Can the leader of a political party, which aspires to form the government in Gujarat by defeating the BJP, not be a non-Hindu, granting for the sake of discussion that Mr Gandhi is not a Hindu? Has India’s political idiom slid that low in the 21st century, when it was refreshingly republican and sturdily secular in the middle of the last century when we ended colonial rule and set off on the journey of democracy despite being poor and illiterate? Could freedom have been gained if all religions, regions and classes not been united in confronting foreign rule?
The RSS-BJP weren’t part of that magnificent saga — of a successful anti-colonial struggle escalating to the path of democracy — and can’t see beyond the valorisation of Hindu chauvinism or Hindu-supremacist idealisation.

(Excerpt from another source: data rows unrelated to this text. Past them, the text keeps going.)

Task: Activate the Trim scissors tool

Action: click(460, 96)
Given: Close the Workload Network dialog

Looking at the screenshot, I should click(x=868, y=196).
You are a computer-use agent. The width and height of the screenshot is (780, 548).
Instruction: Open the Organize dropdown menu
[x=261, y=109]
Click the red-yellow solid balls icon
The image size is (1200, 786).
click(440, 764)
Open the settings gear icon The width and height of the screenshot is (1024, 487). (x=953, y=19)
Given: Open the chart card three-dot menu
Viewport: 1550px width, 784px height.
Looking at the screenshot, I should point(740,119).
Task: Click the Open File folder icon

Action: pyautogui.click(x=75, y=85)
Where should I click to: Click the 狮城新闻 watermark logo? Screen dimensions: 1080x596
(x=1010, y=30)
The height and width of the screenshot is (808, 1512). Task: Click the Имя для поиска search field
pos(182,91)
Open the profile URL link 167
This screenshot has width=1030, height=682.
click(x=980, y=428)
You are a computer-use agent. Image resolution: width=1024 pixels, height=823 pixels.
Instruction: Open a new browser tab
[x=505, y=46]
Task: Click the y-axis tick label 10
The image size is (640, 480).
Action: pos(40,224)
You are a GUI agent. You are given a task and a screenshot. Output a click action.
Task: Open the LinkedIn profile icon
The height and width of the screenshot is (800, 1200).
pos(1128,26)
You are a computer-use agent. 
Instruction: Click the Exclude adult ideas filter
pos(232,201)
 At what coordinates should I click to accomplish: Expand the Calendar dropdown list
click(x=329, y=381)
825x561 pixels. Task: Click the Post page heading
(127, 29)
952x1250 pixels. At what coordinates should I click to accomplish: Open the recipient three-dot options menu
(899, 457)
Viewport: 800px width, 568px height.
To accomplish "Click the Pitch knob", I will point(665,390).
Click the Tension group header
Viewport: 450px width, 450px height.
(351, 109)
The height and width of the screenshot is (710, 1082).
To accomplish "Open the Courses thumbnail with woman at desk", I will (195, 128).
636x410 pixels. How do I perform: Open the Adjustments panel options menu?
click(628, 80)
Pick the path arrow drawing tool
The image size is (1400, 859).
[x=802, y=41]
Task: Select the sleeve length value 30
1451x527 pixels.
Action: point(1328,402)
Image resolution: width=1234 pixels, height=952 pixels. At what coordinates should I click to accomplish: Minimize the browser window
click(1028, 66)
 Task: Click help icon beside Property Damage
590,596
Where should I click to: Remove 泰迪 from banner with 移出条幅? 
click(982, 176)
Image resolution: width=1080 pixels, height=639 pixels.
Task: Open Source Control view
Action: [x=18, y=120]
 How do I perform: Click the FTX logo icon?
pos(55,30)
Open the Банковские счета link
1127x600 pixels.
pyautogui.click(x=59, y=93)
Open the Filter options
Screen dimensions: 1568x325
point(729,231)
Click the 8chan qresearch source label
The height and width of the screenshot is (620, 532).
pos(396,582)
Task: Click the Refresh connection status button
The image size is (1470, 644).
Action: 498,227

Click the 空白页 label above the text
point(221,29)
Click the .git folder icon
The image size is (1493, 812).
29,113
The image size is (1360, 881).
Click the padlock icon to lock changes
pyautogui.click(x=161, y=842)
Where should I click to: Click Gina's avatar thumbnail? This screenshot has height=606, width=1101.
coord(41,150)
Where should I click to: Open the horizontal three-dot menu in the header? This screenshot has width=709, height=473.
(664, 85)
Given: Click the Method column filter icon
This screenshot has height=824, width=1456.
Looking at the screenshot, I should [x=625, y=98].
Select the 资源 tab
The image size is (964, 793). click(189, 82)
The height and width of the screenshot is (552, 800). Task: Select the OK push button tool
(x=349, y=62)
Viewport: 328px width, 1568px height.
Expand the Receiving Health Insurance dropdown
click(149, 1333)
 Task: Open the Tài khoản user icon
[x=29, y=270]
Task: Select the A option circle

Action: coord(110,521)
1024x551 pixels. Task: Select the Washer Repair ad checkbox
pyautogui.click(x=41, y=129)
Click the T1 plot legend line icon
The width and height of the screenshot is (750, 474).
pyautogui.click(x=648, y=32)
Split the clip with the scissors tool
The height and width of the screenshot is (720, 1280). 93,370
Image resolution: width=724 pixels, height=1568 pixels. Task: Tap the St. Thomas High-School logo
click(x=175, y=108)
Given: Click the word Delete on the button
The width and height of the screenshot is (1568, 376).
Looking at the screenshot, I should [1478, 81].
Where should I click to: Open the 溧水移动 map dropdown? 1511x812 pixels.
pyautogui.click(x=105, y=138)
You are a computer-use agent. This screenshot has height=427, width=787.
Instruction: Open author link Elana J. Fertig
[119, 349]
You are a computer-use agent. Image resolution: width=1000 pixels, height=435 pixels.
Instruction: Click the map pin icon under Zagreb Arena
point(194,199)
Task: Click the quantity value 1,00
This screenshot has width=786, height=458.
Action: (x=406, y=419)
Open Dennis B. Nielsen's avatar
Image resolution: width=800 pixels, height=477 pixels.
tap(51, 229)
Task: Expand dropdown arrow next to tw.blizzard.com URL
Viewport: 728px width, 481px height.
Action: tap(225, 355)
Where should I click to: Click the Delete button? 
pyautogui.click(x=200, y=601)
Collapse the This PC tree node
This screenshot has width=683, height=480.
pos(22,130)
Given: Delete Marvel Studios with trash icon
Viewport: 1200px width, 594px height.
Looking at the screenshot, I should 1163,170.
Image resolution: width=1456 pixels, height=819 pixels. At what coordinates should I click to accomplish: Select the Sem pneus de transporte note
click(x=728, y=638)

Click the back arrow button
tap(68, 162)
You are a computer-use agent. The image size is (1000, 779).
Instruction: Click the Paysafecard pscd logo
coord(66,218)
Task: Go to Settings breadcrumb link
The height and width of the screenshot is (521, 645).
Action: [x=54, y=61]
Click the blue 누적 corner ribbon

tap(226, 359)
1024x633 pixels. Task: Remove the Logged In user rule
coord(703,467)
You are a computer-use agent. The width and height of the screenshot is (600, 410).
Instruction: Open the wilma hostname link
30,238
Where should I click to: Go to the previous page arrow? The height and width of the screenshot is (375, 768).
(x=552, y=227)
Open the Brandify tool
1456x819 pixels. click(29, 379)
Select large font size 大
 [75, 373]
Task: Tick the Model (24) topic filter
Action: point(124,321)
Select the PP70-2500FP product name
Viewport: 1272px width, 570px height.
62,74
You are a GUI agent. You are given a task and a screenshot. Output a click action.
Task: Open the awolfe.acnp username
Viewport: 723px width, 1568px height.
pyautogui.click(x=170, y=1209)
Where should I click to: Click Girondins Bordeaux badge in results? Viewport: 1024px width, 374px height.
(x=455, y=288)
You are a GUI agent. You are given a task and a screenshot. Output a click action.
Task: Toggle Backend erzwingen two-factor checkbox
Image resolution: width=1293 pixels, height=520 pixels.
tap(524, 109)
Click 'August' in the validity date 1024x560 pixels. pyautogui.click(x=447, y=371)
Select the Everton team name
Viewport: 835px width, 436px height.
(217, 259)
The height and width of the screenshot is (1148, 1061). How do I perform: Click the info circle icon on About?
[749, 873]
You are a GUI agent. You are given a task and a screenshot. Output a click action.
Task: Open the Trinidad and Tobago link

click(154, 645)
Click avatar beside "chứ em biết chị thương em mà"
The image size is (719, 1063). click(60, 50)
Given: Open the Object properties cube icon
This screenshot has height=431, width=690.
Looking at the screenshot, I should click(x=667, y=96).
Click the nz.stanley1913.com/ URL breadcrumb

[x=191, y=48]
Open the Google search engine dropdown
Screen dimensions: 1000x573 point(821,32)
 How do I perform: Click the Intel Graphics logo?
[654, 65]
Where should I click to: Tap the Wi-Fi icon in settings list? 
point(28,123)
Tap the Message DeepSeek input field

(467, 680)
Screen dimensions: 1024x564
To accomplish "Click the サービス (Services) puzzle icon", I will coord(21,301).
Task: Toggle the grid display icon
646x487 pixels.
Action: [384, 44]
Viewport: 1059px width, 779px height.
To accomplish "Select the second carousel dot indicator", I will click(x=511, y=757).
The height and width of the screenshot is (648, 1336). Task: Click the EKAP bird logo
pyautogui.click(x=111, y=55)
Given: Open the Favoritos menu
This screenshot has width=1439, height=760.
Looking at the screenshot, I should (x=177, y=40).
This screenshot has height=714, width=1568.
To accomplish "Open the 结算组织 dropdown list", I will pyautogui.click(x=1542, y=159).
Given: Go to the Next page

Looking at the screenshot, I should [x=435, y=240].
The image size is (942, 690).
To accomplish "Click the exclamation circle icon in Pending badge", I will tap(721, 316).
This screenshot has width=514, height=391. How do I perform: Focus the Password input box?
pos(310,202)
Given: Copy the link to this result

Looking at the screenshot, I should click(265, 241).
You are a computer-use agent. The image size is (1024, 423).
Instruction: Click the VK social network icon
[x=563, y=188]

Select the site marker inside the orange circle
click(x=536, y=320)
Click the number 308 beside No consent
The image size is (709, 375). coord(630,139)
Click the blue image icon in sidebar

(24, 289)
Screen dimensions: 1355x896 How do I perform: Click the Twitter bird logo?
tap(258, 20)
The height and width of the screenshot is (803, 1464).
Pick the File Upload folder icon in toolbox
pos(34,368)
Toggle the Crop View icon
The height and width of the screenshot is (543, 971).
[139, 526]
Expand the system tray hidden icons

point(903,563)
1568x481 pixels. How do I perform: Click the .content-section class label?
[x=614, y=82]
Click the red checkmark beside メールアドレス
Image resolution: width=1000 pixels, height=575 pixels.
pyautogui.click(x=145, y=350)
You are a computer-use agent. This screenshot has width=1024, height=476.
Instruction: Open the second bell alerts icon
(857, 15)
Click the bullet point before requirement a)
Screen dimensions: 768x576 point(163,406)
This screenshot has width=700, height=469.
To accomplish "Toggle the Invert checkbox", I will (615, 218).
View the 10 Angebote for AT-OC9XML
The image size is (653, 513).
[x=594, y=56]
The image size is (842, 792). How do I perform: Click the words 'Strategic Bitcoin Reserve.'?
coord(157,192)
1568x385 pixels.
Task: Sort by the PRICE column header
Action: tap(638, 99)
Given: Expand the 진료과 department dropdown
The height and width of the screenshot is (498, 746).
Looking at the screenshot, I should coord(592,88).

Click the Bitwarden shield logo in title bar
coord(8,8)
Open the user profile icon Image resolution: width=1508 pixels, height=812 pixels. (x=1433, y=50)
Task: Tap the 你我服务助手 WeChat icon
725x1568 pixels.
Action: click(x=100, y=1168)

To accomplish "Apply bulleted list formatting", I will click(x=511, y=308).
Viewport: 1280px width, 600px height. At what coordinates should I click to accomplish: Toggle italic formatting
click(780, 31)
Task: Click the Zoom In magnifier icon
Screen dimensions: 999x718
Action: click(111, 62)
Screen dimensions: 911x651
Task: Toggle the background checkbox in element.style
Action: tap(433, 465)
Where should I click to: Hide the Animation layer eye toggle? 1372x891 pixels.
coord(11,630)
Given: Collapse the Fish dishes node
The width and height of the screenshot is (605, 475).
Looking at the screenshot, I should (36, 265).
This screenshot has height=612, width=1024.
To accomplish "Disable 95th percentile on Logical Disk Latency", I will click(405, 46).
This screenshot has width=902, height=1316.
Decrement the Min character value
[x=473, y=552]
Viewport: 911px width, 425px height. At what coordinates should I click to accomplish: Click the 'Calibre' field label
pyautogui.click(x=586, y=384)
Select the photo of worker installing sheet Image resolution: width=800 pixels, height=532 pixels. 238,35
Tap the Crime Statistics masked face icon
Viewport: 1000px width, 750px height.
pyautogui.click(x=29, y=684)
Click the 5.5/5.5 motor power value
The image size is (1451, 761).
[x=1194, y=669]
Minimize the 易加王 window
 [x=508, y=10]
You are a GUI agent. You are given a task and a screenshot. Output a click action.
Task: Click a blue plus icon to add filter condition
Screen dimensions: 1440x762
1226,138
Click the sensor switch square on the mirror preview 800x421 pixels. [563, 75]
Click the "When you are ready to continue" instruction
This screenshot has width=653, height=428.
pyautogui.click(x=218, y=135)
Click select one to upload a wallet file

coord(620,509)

But it’s sad to see that the Congress, instead of debunking the attempt by its Hindutva opponents to denounce him as non-Hindu (and therefore presumably not qualified to speak for citizens who may be Hindu), is falling into the trap laid for it by its opponents.
Evidently worried that the BJP’s religious attack on Mr Gandhi may influence public perceptions of the bulk of the electorate, a Congress spokesman went to the pernicious extent of announcing that the party’s de facto leader was, in fact, a brahmin who wore the sacred thread. This is a disgrace. So far, the Congress campaign has been run on bread-and-butter issues — in short, on secular questions, on which the BJP’s record is shoddy — and the BJP is trying to deflect it from that strong pitch. By batting on the wicket of religion and caste, the challenger is diluting its own successful campaign. That’s a slippery slope.
Prime Minister Narendra Modi recalled in a recent speech that our first PM, Jawaharlal Nehru, Rahul’s great-grandfather, had opposed the idea of President Rajendra Prasad inaugurating the renovated Somnath Temple in 1951. The clear implication was that the Nehru-Gandhis are anti-Hindu. But Nehru’s position was clear: those holding State positions shouldn’t take part in public religious functions of any kind. That should be the gold standard in a secular republic....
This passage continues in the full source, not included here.